● Texto para leer
━━━

Solo un sacrílego intentaría resumir esa vida en unas líneas. Pequemos. Picasso nació el 25 de octubre de 1881 en Málaga –España– hijo mayor de José Ruiz y Blasco y de María Picasso López, una matrona a la que veneró Pablo.
En pintura no hay genios precoces, salvo este que a los ocho años realizó su primera obra – El picador amarillo – de la cual nunca se separó.
Desde el Renacimiento ningún artista fue capaz de montar una revolución estética como la que desplegó Picasso, y salvo los exégetas que se devanan los sesos interpretando sus obras cubistas y las recitan como las letanías, el resto de los mortales solo es capaz de citar dos pinturas memorables: Las señoritas de Avignon y El Guernica .

━━━

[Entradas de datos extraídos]
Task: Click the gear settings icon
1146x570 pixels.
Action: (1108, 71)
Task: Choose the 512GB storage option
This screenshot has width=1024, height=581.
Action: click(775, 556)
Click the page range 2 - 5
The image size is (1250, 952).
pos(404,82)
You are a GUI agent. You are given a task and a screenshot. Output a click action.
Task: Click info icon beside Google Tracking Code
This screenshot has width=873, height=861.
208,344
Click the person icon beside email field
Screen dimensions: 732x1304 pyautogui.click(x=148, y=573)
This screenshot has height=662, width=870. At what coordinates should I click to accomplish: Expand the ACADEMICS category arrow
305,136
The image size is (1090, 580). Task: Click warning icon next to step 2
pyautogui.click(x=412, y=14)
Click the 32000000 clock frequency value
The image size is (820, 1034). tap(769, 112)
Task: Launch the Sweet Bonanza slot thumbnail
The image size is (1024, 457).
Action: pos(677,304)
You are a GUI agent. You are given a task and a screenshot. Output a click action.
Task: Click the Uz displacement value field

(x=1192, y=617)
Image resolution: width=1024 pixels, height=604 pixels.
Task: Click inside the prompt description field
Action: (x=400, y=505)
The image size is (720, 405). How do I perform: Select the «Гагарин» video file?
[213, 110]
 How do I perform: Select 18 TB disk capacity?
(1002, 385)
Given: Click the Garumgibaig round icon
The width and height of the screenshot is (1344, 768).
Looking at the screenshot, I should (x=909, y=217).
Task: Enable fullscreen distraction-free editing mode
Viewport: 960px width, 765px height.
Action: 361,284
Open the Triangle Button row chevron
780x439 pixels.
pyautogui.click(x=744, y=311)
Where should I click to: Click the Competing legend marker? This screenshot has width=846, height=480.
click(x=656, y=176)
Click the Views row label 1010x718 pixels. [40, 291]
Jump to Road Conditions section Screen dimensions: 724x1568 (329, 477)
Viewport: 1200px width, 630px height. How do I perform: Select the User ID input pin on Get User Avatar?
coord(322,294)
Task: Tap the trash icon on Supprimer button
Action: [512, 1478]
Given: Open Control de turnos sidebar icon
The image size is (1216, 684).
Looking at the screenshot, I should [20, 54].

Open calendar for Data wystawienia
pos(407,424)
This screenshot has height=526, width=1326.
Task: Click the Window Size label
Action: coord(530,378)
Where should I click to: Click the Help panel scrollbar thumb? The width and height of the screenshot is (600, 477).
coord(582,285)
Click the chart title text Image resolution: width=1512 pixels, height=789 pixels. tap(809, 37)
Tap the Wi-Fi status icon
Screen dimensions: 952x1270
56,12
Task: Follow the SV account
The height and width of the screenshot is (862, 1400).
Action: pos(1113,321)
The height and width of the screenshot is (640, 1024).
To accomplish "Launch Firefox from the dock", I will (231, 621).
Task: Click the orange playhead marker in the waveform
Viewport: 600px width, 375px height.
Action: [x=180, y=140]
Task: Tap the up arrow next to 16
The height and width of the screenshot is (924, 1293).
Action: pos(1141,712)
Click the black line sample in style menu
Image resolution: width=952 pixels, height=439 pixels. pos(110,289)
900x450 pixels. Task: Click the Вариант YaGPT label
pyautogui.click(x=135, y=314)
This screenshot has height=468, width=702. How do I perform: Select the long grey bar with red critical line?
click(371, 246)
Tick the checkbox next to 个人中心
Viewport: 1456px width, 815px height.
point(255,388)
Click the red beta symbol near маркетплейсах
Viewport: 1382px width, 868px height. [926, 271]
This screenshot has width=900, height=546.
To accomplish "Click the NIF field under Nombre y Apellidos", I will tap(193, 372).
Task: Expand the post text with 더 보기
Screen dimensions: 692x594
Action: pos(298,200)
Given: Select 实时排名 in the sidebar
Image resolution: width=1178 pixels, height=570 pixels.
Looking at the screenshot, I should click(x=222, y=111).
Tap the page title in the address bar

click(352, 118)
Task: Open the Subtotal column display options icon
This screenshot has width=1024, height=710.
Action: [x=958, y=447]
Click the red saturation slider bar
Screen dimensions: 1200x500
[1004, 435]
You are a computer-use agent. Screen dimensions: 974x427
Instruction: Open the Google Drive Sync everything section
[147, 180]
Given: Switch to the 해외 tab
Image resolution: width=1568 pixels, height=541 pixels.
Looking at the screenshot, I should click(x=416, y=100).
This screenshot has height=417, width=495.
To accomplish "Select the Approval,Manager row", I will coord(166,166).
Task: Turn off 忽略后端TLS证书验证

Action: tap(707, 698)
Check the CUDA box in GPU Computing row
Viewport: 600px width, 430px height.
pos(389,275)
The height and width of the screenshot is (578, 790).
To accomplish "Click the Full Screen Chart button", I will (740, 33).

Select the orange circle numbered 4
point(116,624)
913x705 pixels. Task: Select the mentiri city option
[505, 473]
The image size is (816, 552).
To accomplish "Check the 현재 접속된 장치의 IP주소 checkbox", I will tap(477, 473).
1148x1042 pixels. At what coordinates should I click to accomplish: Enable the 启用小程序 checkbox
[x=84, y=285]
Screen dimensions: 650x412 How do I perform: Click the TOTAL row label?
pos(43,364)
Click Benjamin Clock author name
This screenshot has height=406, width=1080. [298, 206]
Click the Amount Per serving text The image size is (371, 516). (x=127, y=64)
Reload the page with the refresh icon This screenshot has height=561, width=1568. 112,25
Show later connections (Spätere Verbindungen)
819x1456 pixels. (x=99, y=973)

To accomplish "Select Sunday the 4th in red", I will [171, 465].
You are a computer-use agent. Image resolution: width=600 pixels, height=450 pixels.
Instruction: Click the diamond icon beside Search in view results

━━━

● Tarea por realizar
Copia, por favor, del texto sobre Picasso todo lo que va desde "Desde el Renacimiento" hasta "El Guernica .".

● Tu respuesta
Desde el Renacimiento ningún artista fue capaz de montar una revolución estética como la que desplegó Picasso, y salvo los exégetas que se devanan los sesos interpretando sus obras cubistas y las recitan como las letanías, el resto de los mortales solo es capaz de citar dos pinturas memorables: Las señoritas de Avignon y El Guernica .